Colin rolled his eyes, finishing off his juice. 'Get real, Lynda. This is the Media and I'm nineteen and single. I bet I've probably had to do more flirting so far than you have.'

'Don't be ridiculous, Colin. You can't flirt.'

'Not with people I'm interested in…' began Colin.

He was interrupted by a fat, bald man in his 50s putting his hand on his shoulder.

'Kevin,' slurred the fat man.

'Colin,' corrected Colin, politely.

'No. Brian. I'm Brian. Have I given you my card?'

The fat man produced a business card, which Colin took.

'Yes,' replied Colin, 'but thanks for the spare.'

Fat Brian wrapped his hand around Colin's, still holding his glass.

'Your tiny glass is empty, Kevin. Can I freshen you up at all?'

Colin affected a perfect look of coquettish innocence. 'Brian. Are you trying to get me drunk?'

Brian grinned salaciously at Lynda. 'He's onto me, isn't he? He's been warned about me, hasn't he? Old enough to be his father, I should know better. I'm a bad, bad man, aren't I, Kevin?'

'Don't be daft,' replied 'Kevin', cheerfully.

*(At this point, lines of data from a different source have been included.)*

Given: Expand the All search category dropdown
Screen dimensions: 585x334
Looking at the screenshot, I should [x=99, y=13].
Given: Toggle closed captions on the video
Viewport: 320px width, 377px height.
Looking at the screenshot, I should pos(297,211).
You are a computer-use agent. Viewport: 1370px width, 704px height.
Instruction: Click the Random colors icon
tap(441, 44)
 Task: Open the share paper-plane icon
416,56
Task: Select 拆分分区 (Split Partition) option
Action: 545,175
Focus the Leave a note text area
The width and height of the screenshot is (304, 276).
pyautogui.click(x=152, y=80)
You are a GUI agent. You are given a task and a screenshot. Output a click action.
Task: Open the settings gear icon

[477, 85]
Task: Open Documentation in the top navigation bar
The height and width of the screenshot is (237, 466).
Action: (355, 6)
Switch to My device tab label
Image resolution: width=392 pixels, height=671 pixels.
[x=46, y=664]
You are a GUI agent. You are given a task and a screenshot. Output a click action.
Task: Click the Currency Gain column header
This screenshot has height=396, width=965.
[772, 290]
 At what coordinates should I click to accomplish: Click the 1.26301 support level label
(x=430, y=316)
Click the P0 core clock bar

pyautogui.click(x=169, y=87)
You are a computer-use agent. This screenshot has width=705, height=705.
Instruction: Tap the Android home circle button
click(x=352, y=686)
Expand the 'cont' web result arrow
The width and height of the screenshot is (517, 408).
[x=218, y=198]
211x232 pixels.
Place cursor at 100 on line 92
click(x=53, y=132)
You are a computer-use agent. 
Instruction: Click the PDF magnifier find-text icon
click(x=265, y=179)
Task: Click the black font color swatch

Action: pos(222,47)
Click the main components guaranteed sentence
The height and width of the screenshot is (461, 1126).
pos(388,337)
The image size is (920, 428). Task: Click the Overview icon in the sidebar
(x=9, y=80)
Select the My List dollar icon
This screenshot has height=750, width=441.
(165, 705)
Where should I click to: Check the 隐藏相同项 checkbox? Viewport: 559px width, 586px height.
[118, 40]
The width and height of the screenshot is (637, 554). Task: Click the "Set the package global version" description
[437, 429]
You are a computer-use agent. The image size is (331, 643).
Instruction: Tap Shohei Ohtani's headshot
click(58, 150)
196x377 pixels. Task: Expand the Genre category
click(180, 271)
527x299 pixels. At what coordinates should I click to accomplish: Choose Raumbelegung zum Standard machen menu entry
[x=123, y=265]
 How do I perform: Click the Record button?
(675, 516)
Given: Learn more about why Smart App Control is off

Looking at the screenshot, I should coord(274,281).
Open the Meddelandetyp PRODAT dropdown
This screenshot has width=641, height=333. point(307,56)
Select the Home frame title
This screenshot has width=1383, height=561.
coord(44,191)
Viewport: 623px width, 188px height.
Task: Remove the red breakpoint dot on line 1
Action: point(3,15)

'Kevin, Kevin, Kevin…' Brian patted Colin's hand and stumbled off. 'Oh to be ten years younger…'

Colin turned to Lynda. 'See?'

Lynda shook her head. 'Why are we doing this, Colin? Why are we hawking ourselves like a couple of cheap tarts? We can't need the money that badly, can we?'

Colin just fiddled with his empty glass.

-x-

'I'm sorry,' says the man. 'I should have told you before. Then we wouldn't be in this mess.'

'…musss…' echoes the woman, thickly. 'S'overrrr.'

'Hey. It's not over 'til it's over. I promise, OK Kid? It's not done yet. We're not dead yet.'

The wind picks up and swirls around the wall, blowing the snow directly into their faces. Neither of them move.